START Text for analysis
Thank you for the list, blues_harp28, and Thanks Candy for the reminder to close all browser windows when installing a program. I did what IMP43 suggested, I downloaded,installed and ran Avira earlier with no problem. I'm not familiar with this program,and don't really like it, but at least I know now that it's AVG that was the problem and not my computer. Thanks everyone for your help and patients.


----------



## ~Candy~

Actually, it's not a problem with AVG. MANY programs you install request or requre that you close the web browsers you have open 

If you don't like the new program, I'd certainly try AVG once again, with all browser windows closed....then if it does install, you can uninstall the other one


----------



## mtzlplex

Actually it`s IMP49, not IMP43, but I have been called worse LOL. I had AVG free for 9 years, and always liked/ had no problems with it, and always suggested it as an AV. As soon as they came out with version 8, and stopped support/updates for 7.5. a lot of problems emerged with certain systems/and OS, (which don`t get me wrong they might have finally got figured out in some circumstances, but people are still having problems). I didn`t want to wait for them to fix their problems, so I switched to Avira, I didn`t want to, but I did, on my 2 computers, one with 2000, one with XP home. Agree, it is different looking from AVG, you have to give it a chance. First 2/3 weeks I had it, I thought I might not like it. Well, after getting used to it for 2 months, even my wife who liked AVG got used to it, no problem, no virus, ect. When you get the update window that suggests you might want to update to the premium, all you have to do is X out of that window, just one click is all it takes. I personally think after having it for a couple of months, that it is easier to navigate than AVG, and I have noticed no difference in my protection. Note: this is just my opinion, and how Avira works on my computer might be different than how it works on yours. I have always been of a mind that the best software for your computer is the one that works the best on your computer, not the one that someone else thinks is the best, it`s up to you.
END Text for analysis
START Information
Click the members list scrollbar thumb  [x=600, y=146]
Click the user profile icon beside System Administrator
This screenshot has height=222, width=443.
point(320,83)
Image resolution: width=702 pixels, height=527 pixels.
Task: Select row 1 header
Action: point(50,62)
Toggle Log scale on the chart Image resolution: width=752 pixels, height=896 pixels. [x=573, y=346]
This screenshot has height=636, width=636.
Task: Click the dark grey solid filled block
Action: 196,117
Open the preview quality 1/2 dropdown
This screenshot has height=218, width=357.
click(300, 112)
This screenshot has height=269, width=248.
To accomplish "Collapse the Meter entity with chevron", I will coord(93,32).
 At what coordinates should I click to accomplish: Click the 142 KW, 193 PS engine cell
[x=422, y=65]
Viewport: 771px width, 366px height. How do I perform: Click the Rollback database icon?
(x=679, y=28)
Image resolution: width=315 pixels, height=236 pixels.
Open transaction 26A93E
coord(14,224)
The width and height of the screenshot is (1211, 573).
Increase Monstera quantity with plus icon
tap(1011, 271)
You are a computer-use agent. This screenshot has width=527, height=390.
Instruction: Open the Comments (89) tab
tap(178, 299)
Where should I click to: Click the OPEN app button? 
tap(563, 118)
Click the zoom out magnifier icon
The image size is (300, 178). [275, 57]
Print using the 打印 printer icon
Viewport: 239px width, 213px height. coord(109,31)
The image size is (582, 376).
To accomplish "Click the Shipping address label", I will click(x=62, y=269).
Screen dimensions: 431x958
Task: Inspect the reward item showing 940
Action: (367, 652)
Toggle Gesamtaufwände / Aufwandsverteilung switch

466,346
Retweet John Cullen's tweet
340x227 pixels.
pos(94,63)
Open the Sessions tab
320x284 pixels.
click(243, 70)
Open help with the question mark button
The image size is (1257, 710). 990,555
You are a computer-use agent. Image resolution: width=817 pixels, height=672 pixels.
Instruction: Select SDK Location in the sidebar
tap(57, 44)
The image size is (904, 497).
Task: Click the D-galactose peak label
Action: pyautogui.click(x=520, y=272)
END Information
- [Task to complete]:
Copy word for word the stretch of the forum thread on AVG and Avira from "Thank you for" through "help and patients.".

- [Result of this task]:
Thank you for the list, blues_harp28, and Thanks Candy for the reminder to close all browser windows when installing a program. I did what IMP43 suggested, I downloaded,installed and ran Avira earlier with no problem. I'm not familiar with this program,and don't really like it, but at least I know now that it's AVG that was the problem and not my computer. Thanks everyone for your help and patients.